Sunday, April 25, 2010
"faith makes everybody scared. its the unknown, the dont know, that keeps me hanging on and on and onto You."
:lifehouse, unknown.
Oswald wrote in 'my utmost for His highest', "jealously guard your relationship with God." wow. he also says, "dont pretend to be open with Him." i think so easy for me to put my relationships before the Lord. why? He created them. He is the author of all my relationships, so shouldnt He be my beginning, my go-to, and my end? He IS my source. im learning to let go and let God. i cant, He can.
God, i know you want me all to yourself. for so long ive ignored you and allowed my relationships [idols] to take me over. & im just now getting to the place where putting you 1st is becoming more natural. i have to be able to comprehend the way you love me, before i can have that physical representation of your love & not make it into my all. you know i do that. thank you for loving me so so dearly. your love for me is being comprehended by me in the mere fact that you want me all to yourself right now. oh, sweet Jesus. thank you for your precious and unconditional love. when no one else wants me, you do. you ALWAYS do.
& thanks for growth God. youre opening up my heart to receive your plans. youre allowing me to entrust my life and wants to you. finally, im getting to a place of peace, where i really dont care what happens because it will be in your will. thank you for that peace. i asked, you gave. i desire to go Father. i want to serve you. i want to tell people about you. i know i can do it here, but will i?
God, i patiently wait for you.
Psalm 37:7
:Be still before the Lord; and wait patiently for Him.
Psalm 40:1
:I waited patiently for the Lord; He turned to me and heard my cry.
.........................................................................................................

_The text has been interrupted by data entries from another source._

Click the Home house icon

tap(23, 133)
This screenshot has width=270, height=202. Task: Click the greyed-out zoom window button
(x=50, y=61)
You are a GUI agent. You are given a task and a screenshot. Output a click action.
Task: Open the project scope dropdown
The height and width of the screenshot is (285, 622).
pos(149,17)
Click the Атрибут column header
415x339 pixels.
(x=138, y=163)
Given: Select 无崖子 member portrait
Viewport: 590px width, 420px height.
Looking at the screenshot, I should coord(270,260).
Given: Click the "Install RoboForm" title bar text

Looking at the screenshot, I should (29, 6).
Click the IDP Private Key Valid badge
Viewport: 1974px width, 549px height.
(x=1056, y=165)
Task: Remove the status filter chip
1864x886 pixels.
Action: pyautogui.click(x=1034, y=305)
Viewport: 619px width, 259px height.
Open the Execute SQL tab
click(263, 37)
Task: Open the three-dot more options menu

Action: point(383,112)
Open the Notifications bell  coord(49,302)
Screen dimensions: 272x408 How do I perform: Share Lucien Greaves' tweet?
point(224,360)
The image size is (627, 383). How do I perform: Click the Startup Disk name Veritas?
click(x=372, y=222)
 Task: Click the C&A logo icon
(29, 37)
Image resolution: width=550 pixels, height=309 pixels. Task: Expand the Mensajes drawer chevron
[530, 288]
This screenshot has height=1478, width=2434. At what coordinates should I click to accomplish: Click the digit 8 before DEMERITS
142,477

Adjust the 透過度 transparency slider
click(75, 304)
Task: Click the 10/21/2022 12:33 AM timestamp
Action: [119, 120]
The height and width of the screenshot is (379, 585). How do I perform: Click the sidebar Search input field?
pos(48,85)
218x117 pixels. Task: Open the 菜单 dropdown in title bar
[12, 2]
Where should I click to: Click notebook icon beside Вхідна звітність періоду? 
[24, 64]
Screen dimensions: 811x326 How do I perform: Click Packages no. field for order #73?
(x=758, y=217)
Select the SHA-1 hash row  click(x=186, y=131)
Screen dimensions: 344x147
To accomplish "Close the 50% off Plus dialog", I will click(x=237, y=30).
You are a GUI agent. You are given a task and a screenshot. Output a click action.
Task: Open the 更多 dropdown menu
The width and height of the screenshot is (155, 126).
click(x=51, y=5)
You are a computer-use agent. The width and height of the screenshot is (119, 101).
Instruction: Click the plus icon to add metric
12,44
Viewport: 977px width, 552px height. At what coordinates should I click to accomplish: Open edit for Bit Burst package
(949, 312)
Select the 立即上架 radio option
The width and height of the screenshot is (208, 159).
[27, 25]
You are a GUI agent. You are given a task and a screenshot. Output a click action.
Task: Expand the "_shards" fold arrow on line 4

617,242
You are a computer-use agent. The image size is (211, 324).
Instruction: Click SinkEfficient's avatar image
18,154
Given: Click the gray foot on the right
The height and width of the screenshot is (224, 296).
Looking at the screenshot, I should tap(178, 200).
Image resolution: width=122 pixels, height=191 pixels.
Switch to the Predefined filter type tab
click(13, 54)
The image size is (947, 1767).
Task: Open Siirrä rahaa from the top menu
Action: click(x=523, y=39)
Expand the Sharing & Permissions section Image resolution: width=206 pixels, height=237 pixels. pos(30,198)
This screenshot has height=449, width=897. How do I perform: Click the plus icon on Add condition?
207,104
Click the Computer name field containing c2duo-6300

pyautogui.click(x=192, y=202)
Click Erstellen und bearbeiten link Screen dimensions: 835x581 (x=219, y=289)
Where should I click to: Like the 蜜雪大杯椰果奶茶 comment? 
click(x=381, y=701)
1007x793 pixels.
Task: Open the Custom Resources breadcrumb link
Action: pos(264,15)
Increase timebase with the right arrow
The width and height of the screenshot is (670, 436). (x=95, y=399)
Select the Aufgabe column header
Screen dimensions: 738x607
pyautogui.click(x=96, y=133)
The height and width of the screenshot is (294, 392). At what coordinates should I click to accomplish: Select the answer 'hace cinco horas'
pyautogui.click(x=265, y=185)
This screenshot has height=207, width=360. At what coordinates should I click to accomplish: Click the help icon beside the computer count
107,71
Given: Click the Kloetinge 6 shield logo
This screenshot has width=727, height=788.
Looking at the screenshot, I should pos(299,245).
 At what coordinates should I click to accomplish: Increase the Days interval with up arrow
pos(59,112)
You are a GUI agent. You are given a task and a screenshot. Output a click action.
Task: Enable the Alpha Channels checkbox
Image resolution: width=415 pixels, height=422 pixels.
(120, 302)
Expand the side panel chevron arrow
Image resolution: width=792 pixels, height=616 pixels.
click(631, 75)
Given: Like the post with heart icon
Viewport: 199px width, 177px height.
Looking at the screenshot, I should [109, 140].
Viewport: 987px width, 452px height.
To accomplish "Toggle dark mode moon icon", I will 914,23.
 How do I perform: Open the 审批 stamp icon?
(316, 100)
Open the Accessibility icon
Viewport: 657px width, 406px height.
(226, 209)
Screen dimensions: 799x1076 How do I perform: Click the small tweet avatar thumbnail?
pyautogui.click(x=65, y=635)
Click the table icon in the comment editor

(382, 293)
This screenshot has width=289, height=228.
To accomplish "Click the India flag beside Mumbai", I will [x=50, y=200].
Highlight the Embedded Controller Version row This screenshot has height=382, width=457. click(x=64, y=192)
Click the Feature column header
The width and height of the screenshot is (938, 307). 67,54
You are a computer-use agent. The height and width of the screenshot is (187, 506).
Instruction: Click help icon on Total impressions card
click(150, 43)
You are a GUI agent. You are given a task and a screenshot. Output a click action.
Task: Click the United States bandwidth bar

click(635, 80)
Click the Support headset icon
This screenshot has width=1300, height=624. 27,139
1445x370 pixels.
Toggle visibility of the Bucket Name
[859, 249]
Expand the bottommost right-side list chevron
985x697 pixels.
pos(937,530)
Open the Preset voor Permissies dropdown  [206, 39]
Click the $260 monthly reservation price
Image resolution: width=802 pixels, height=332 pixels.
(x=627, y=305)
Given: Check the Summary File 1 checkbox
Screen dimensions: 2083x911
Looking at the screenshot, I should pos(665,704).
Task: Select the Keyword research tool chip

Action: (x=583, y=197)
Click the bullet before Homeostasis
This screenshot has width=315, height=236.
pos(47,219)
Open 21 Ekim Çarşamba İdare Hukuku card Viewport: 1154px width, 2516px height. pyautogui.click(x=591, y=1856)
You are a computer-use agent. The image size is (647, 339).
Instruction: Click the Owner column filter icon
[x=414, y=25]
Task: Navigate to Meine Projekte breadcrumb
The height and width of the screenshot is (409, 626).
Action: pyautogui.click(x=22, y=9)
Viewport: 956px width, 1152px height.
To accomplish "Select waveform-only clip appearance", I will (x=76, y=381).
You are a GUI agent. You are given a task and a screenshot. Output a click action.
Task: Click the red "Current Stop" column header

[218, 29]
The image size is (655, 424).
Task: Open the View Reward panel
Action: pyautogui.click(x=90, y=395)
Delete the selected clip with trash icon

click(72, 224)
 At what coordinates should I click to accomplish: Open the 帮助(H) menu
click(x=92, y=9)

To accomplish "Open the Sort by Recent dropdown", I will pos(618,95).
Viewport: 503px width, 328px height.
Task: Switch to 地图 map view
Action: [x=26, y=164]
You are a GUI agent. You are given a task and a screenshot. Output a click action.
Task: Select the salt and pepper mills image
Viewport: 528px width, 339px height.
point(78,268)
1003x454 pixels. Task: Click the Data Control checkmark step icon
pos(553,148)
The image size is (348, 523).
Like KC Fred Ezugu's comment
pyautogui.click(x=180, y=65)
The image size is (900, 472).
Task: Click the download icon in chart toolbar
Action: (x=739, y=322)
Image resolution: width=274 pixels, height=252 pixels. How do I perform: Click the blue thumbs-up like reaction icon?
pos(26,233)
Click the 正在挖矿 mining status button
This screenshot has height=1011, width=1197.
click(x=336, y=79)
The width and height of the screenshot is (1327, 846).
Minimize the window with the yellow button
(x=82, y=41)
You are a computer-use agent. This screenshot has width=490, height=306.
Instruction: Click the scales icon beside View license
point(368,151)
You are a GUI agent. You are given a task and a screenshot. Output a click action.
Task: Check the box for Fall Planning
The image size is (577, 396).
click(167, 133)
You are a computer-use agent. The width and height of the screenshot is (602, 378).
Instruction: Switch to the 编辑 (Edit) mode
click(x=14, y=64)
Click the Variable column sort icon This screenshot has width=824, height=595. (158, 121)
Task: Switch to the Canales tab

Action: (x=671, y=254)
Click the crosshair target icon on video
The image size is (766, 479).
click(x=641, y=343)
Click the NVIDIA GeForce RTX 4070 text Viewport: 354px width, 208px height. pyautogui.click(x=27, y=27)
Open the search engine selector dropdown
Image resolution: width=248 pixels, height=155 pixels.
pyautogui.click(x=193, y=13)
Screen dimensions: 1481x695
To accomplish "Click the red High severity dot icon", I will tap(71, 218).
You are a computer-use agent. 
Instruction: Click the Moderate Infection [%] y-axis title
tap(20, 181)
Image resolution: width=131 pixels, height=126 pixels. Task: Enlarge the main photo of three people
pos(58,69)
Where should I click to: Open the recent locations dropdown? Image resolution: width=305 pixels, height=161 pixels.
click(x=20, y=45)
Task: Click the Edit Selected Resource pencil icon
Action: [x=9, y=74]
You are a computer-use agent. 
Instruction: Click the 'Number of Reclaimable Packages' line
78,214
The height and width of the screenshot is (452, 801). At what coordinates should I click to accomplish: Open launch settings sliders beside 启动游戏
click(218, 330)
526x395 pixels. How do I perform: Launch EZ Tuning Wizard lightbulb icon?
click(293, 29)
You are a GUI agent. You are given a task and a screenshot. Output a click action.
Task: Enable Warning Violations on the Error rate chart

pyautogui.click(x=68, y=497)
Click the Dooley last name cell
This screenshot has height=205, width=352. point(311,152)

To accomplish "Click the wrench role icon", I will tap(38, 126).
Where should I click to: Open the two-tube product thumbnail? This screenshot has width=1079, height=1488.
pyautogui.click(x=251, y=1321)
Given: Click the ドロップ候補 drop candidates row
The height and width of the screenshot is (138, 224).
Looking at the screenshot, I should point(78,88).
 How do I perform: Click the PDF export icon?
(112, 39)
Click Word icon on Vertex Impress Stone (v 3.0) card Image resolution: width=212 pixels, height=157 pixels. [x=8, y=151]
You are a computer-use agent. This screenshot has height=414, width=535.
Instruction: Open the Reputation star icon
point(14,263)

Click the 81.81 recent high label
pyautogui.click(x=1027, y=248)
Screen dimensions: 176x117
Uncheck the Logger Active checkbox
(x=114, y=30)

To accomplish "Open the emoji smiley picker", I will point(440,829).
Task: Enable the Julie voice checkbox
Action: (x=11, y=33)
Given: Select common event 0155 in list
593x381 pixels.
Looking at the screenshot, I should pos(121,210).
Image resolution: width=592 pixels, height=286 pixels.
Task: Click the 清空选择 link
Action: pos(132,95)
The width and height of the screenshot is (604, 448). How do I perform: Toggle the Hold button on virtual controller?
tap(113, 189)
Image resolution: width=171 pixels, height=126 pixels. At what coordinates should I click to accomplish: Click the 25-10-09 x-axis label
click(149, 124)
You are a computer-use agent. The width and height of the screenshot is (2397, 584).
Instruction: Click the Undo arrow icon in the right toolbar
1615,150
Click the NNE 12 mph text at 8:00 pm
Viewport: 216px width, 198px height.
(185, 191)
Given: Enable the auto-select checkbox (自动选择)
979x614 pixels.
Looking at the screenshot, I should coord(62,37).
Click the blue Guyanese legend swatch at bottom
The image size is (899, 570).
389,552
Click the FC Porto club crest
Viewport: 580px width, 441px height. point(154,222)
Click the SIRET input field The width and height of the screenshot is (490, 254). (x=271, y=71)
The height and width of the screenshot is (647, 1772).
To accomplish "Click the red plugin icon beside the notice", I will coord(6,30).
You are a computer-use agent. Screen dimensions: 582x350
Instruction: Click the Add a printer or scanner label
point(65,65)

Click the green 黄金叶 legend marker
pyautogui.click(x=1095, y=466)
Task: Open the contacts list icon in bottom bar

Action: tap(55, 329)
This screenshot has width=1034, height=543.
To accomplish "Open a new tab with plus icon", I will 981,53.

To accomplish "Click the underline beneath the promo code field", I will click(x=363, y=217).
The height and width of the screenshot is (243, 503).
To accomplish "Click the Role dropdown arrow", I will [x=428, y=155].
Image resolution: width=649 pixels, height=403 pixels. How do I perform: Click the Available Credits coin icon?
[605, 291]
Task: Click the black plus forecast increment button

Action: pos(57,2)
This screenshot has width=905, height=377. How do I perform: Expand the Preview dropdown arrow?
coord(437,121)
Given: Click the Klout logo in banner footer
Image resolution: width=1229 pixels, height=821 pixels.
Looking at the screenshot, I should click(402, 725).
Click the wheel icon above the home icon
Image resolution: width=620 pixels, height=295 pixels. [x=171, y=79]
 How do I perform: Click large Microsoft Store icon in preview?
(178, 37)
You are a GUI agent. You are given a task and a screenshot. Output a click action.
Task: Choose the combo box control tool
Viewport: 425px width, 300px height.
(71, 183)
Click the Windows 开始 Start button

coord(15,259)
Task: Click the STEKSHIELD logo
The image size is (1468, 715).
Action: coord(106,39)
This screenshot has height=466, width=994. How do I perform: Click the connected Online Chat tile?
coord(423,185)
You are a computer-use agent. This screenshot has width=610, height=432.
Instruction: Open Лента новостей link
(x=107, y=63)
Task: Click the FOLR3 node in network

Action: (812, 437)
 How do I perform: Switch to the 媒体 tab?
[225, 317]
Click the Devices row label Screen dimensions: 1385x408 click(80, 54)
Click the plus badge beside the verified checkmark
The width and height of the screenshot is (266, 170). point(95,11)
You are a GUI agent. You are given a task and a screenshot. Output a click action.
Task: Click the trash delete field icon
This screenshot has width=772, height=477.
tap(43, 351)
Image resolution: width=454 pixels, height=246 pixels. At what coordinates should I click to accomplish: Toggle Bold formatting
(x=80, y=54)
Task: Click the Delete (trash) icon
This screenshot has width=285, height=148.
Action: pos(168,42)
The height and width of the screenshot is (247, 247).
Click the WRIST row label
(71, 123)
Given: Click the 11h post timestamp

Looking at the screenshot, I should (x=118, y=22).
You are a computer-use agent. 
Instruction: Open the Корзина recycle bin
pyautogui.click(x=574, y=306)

that was an excerpt from my journal back in january. i was in tears seeing what God has done in the three months since i wrote this. He has brought me to places i never expected. He's taking me to rome this summer, and little did i know when i wrote this journal entry that ended with "i desire to go Father. i want to serve you. i want to tell people about you. i know i can do it here, but will i?" ... little did i know that He would be taking me halfway around the world to share Him in my most favorite way. worship. its raw, its Jesus' heart for those that He loves. and im so incredibly passionate about it.
thank you Jesus, sweet One, for your provision. thank You for never letting go.
OH, how He loves us.
2 comments:
Beautiful ......
i love you and your beautiful heart. :D
it's so amazing to see how you have been growing while i've been gone, it's hard for me too, to not be there for it. but i see it anyway. it's crazy exciting how the Lord works!